Whatever happened to Bismack Biyombo?


BY TREVOR GOULD, Couchsideshow.com writer

Despite consisting of relatively weak collegiate basketball talent, the 2011 NBA Draft class still had its share of skill and potential.

The Charlotte Bobcats spent the seventh overall pick of the 2011 NBA draft on Bismack Biyombo of the Congo. The power forward hasn't made an immediate impact though, averaging a little more than two points and rebounds per game. Photo by: nattydreaddd / Flickr

There was Kyrie Irving, the 19-year-old freshman point guard from Duke who only played 11 games but still managed a stellar stat line of 17.5 points per game, 53% field goal percentage, and 3.4 rebounds while averaging  27.5 minutes per game. There was the highlight reel small forward Derrick Williams, who powered the University of Arizona to the Elite Eight with his strength, effective inside game, and versatile shooting abilities. There was the shooting maestro  Jimmer Fredette, BYU’s virtually unstoppable guard who averaged a miraculous 28.9 points per game and who was named the 2011 national player of the year by the majority of the influential sporting publications.

As sports fans, we have been constantly hearing about how these collegiate stars have been performing on the professional level. Irving got off to a slow start but is beginning to steady himself; Ricky Rubio to Derrick Williams is becoming a potent offensive combination; Markieff Morris is providing some toughness and defense to the offensive minded Phoenix Suns, etc etc. Yet whatever happened to Bismack Biyombo, the polarizing Congolese power forward whose defensive abilities were being hailed as top-notch?

Coming into the 2011 NBA Draft, Bismack had made sports headlines for several key reasons. Firstly, the media was fascinated by his unique name and cultural origins. He hailed from the Democratic People’s Republic of the Congo, and first gained worldwide sporting prominence at the 2011 Nike Hoops Summit where he posted a triple double against the USA Select Team. There was also the alarming and almost comical fact that league officials were still working on determining Bismack’s legitimate age.

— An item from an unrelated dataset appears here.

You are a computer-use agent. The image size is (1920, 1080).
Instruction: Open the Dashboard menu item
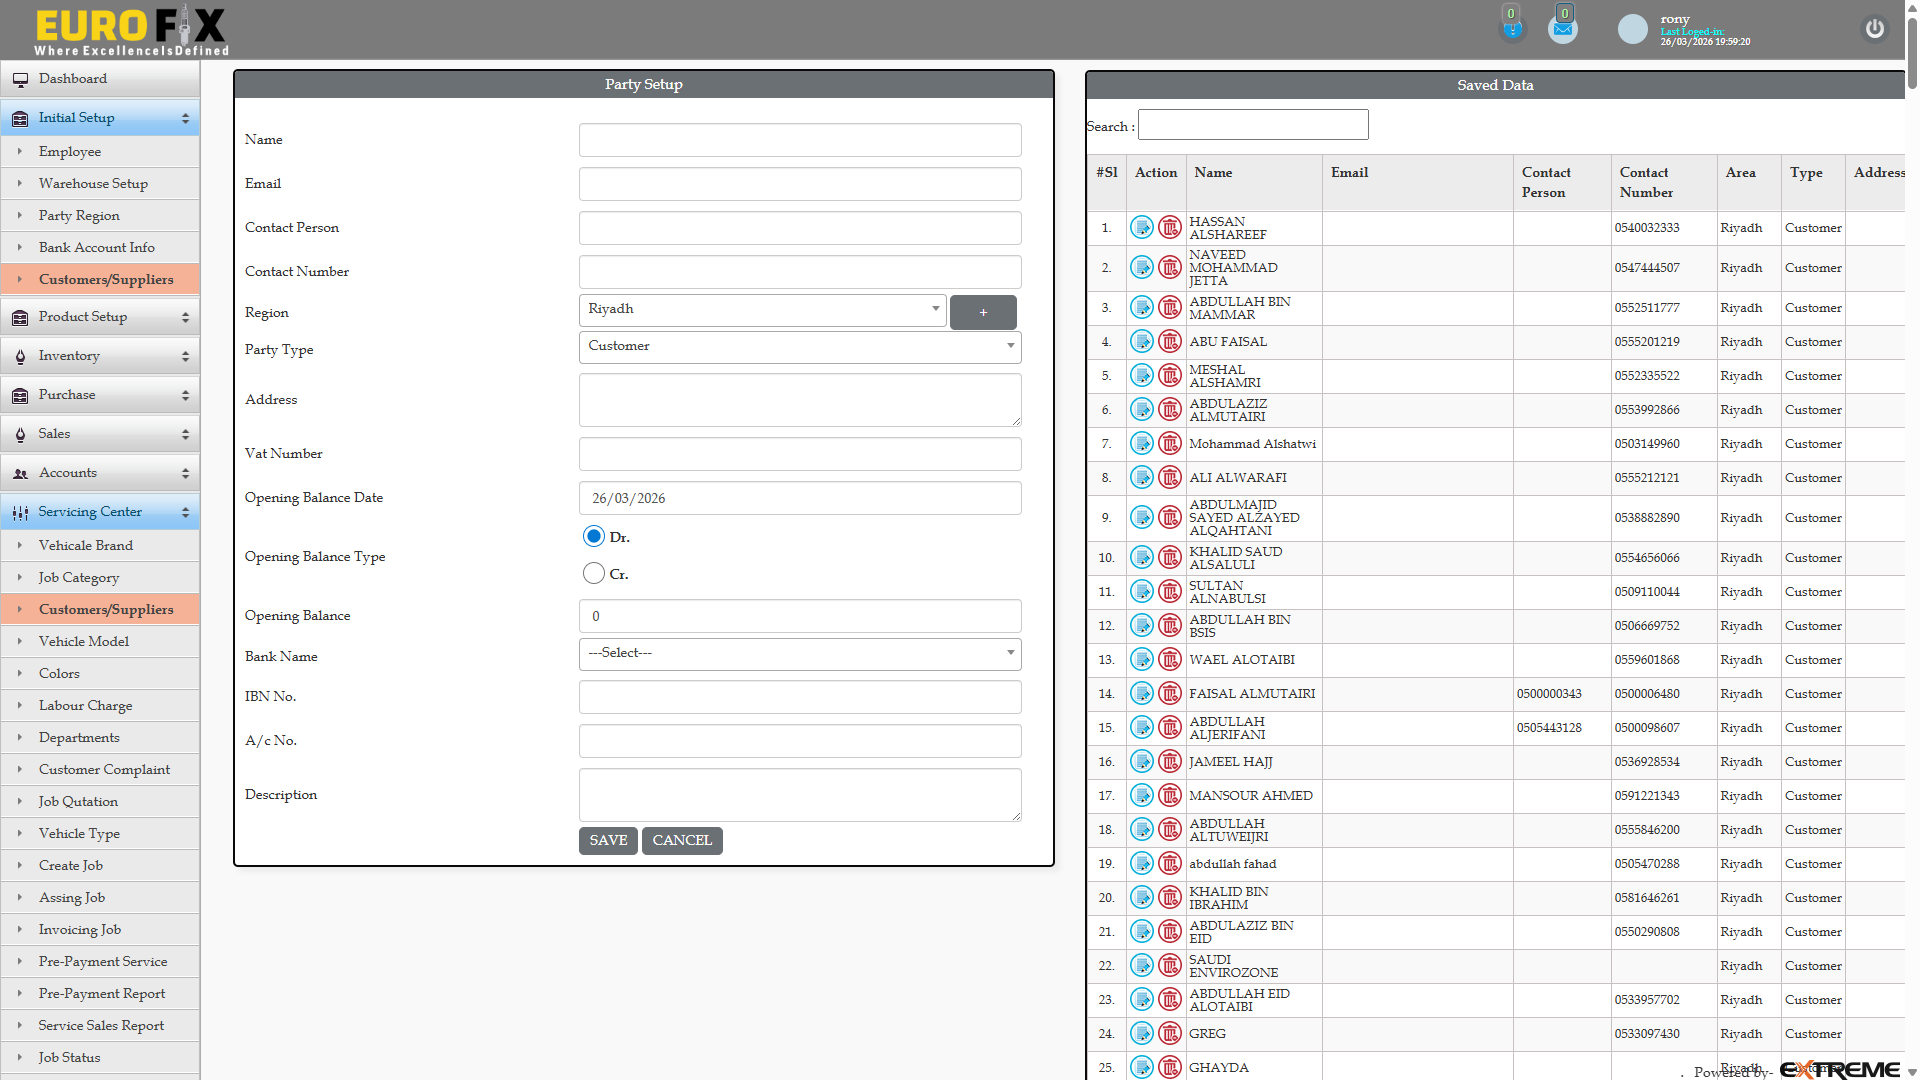click(72, 79)
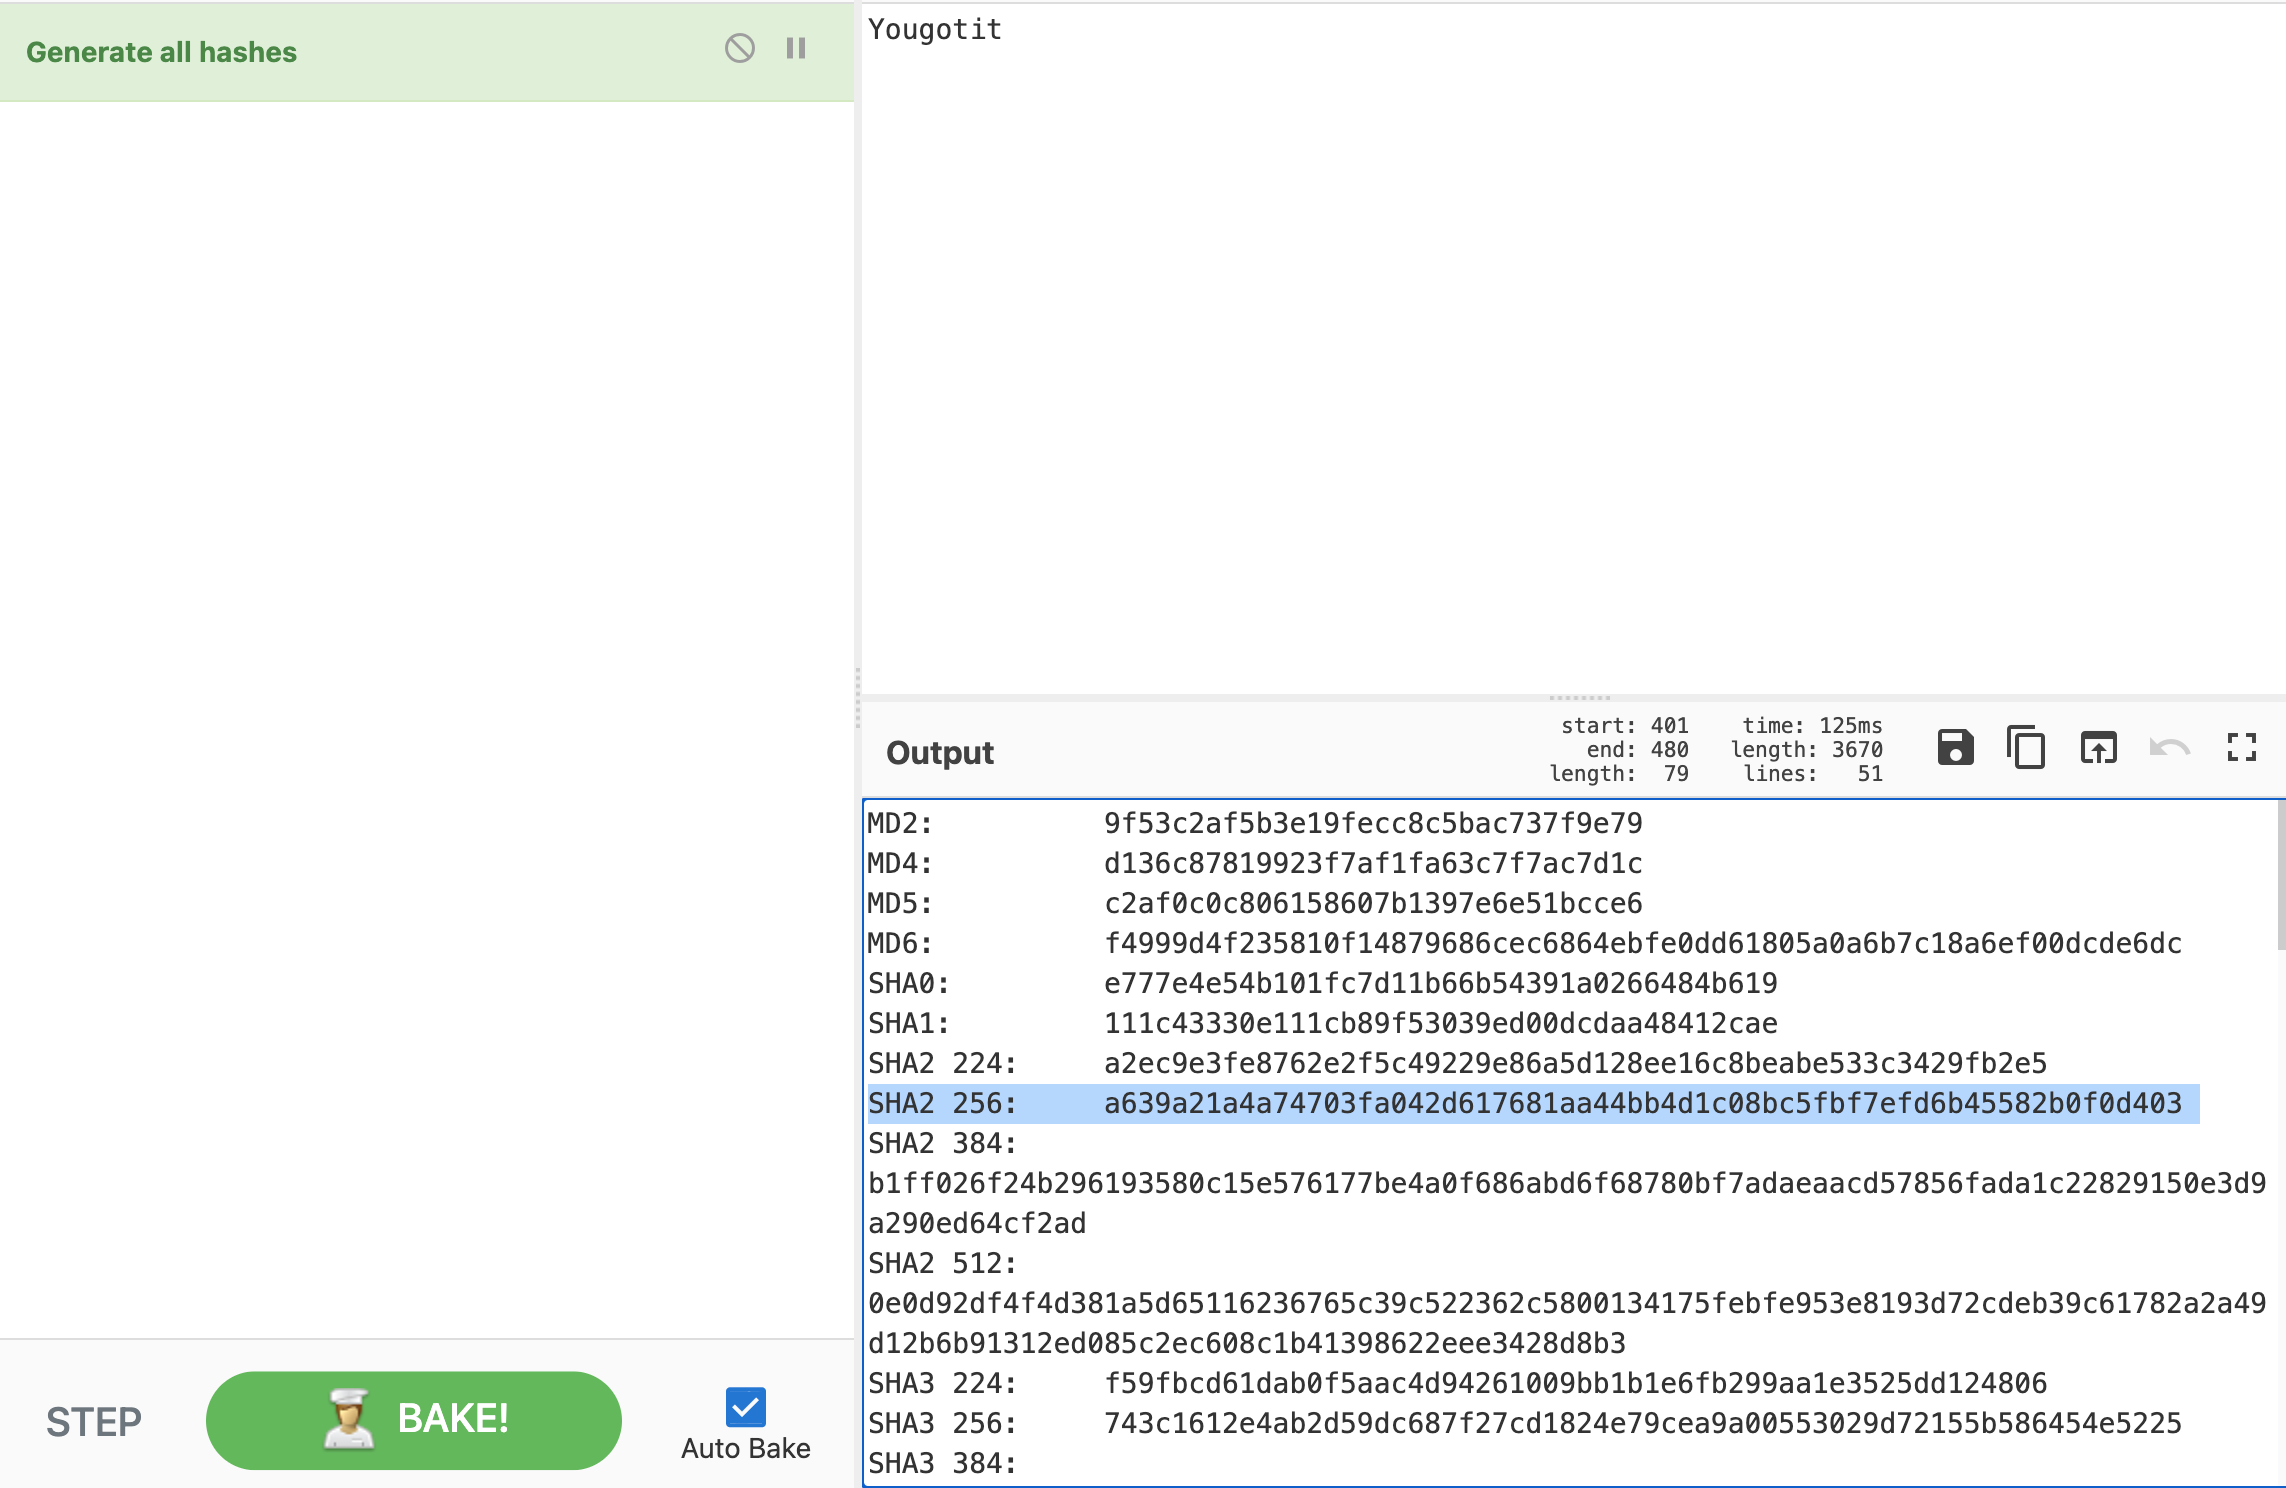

In some of the pre-draft workouts and player evaluations, his age was literally listed as “18-25.” The third reason he attracted so much speculation and coverage was because of his superfreak athletic build and formidable defensive abilities. His offensive game was atrocious, but the guy could intimidate, hold his ground, and was a shot-blocking machine. He was initially selected 7th overall by the Sacramento Kings, but then his rights were quickly dealt to the Charlotte Bobcats.

So what happened to him? How is he adjusting to the NBA?

Bismack is currently serving primarily as a bench player, averaging roughly 11 minutes of playing time per game. He’s averaging 2.8 rebounds, 2.4 points, 47.4% shooting, and an atrocious 36.4% on his free throws. The one bright glimmer of hope is his 1.2 blocks per game, which isn’t shabby for a mere 11 minutes of court action. As Bismack grows as a player, it’ll be interesting to see if he gets expanded minutes, and what direction his stats will go as a result. After some surely intensive inquiries into the Democratic People’s Republic of the Congo’s official birth records, it has been verified that Bismack is 19 years old, which currently makes him the youngest player in the NBA.

I plan on keeping close tabs on Bismack, anxiously watching to see if his inherent physical gifts and abilities eventually translate into a truly dominant defensive force.